* **WHAT IS NEEDED**:
Below are records to repeat exactly; do not include any pictures.

* **SUPPLIED RECORDS**:
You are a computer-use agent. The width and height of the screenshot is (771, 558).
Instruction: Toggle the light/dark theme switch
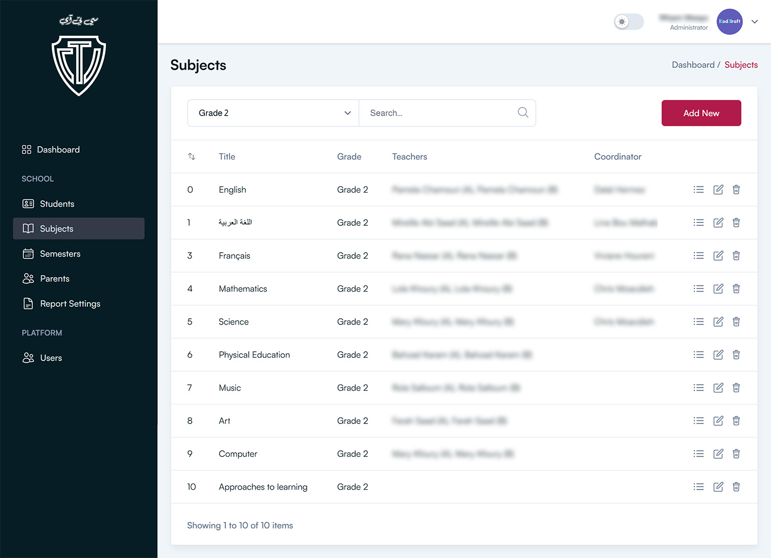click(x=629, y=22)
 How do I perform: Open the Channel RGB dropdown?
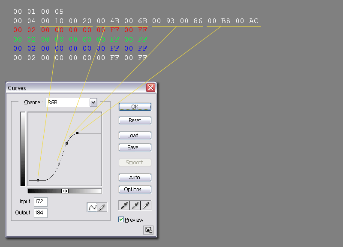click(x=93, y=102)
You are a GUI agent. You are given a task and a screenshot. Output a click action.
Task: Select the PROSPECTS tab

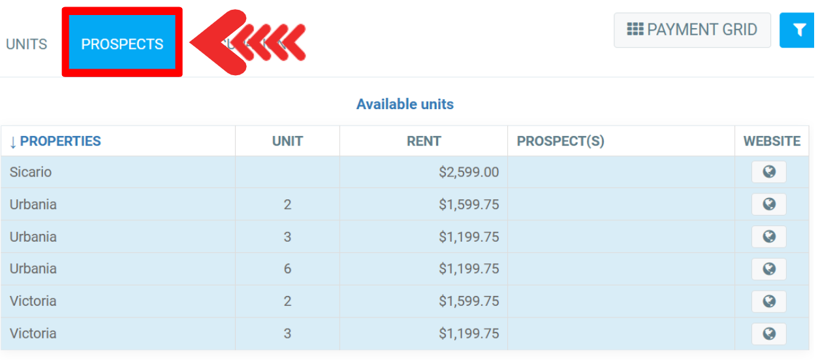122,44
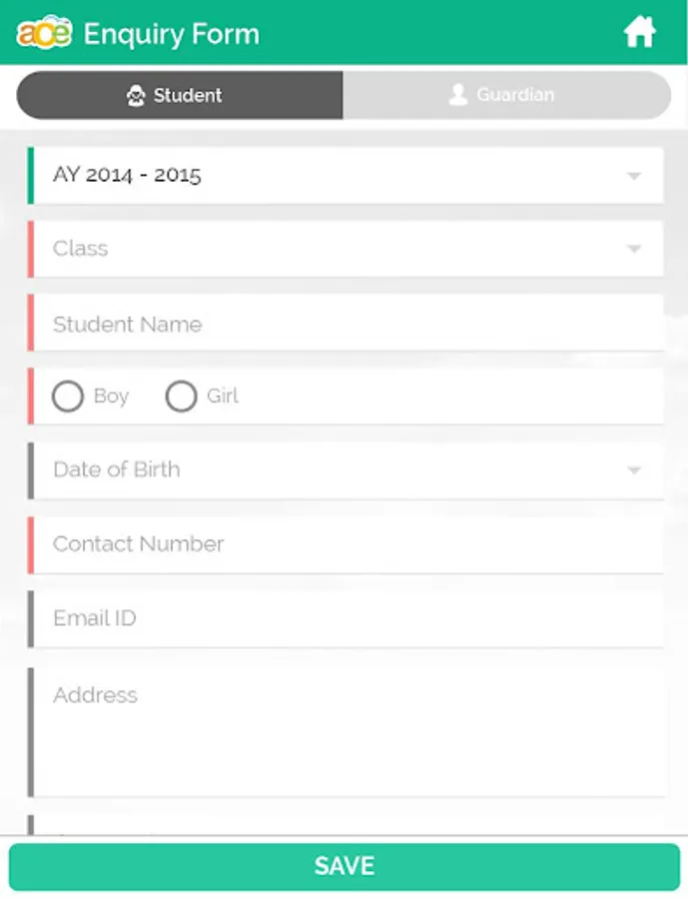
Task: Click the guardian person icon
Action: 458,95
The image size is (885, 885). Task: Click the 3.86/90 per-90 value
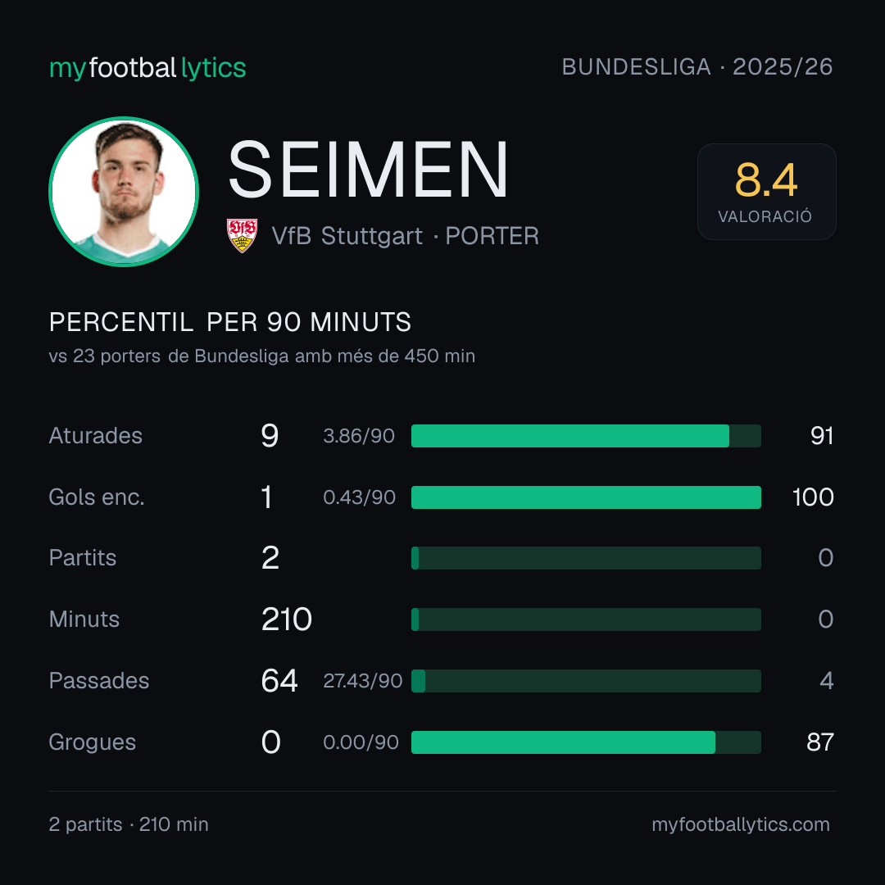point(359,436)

* **OUTPUT OF THE EXERCISE**:
You are a computer-use agent. The width and height of the screenshot is (771, 558).
Instruction: Toggle the light/dark theme switch
click(x=629, y=22)
 How do I perform: Open the Channel RGB dropdown?
click(x=93, y=102)
You are a GUI agent. You are given a task and a screenshot. Output a click action.
Task: Select the PROSPECTS tab

122,44
Task: Click the guardian person icon
Action: 458,95
The image size is (885, 885). Task: Click the 3.86/90 per-90 value
point(359,436)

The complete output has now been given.